Size: Medium / Large (55-57 cm)
Available Sizes: S/M (52-54), M/L (55-57), L/XL (58-60)
Rider: 5’9”, skinny. Likes: cherry pie. Dislikes: falling off of bikes.
Duration of Test: About two months
Test Locations: Shuttles and Lifts, Rain and Roots. Mostly around Whitefish, Montana, and Fernie, B.C.
Intended Uses: Keeping gray matter intact while looking fly for the Swedish honeys.
[Editor’s Note: We’ve updated this review, which originally ran July 16, 2012, with a section about the helmet’s long-term durability.]

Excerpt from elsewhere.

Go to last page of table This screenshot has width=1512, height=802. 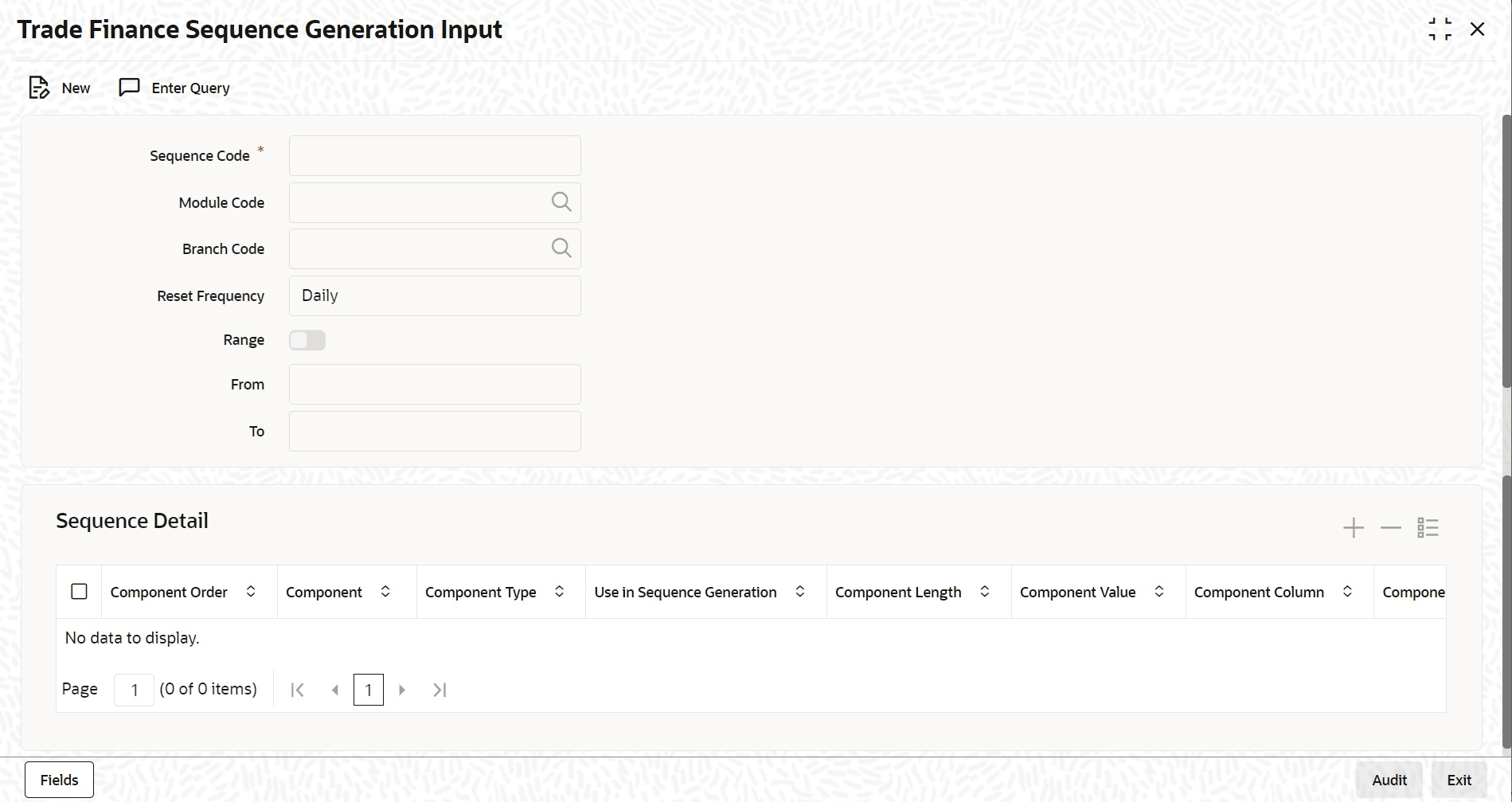point(440,690)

First things first: this is a helmet review, and a helmet won’t do what it’s supposed to unless it fits you right. Different helmets and different companies’ molds fit differently, and everyone’s head is a little different. If the POC doesn’t fit you correctly, the rest of this review is pretty much irrelevant. (Check out the POC website for their sizing guide, which also encourages you to try on gear before purchasing.)
Fortunately, the POC fit me quite nicely. The Cortex Flow comes with two sets of cheek pads: thick and thin. With the thick pads installed, the helmet fit my relatively narrow face perfectly. I didn’t have any excess wobble or room in any direction, but the helmet was still comfortable to wear for hours at a time. I felt like my Medium/Large helmet was slightly smaller than other brand’s helmets that were also labeled “M/L” (e.g., Azonic, O’Neal, and the 661 Full Bravo Carbon).

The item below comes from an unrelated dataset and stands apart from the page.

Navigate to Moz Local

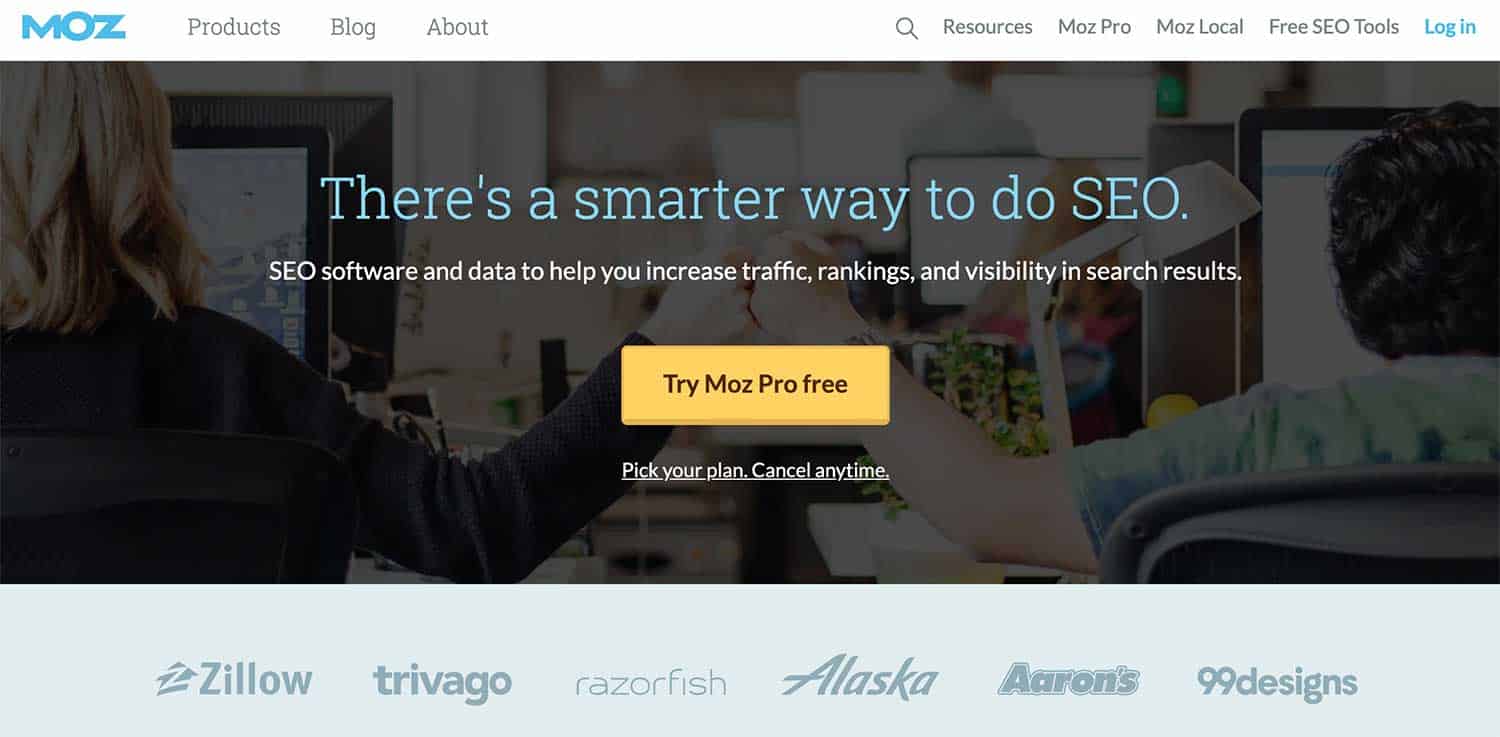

Fit issues aside, testing helmets is tricky. I’m testing a product, but I’m thoroughly reluctant to test the only real purpose of said product: keeping my brain from turning into pudding when I smash my head into large, stationary objects. When I wrote a draft of this review a week ago, I lamented the fact that I hadn’t really tested the helmet because I had yet to really hit my head while wearing it.
That would be what we in the business call a “jinx.”

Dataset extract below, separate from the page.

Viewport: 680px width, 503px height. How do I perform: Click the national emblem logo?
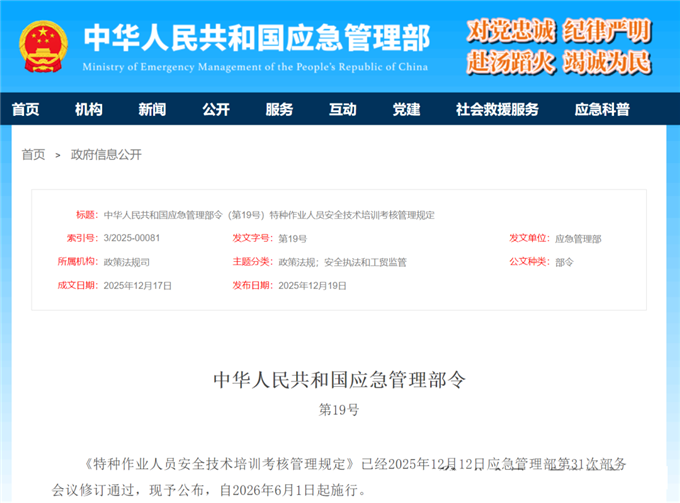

Yesterday, a greasy, blown-out corner presented a fantastic opportunity to ram my head into the ground, and I accepted. I smashed my head, heard bells, and saw a few stars, but here I sit, more or less coherent and not drooling any more than usual. Apparently the Flow served its intended purpose, and the helmet is surprisingly not all that much worse off. A preliminary inspection revealed no damage other than a few minor scratches in the clear coat.
My misfortunes aside, there are lots of helmets that will help you survive a crash, and what separates them are relatively small differences. But when you’re shelling out your hard earned cash, those small differences become important.
One of the first features I noticed on this helmet, and the only feature I’d count as a downside, is the chin buckle. The Flow uses a plastic buckle clip as opposed to metal D-rings found on many helmets. While the plastic clip is much easier to use (especially with gloves on), I felt like it was less secure than D-rings. On several occasions, I found that the buckle had moved along the strap, making the chinstrap too loose. I’ve never had this problem with D-rings.
One other relatively minor gripe was that I found the chin bar to be noticeably larger than other helmets I’ve owned. The upside of the substantial chin bar is that it offers more protection. The downside, however, is that I found it occasionally obstructed my vision, mostly on slow-speed sections where I wasn’t looking far down the trail. I got used to it fairly quickly and usually didn’t notice it, but some people might find it annoying, especially if they ride lots of slow-speed technical features. Ultimately, I called this a wash: you get some added protection at the cost of slightly reduced visibility in some situations.
The inside of the helmet is well thought out and comfortable. Aside from the cheek pads that can be swapped out, there’s also a “hair net” liner that covers the inside of the shell and can be easily removed. By removing the cheek pads and the hair net, you can pull out every surface that touches your head, which is great when things get funky and need a wash.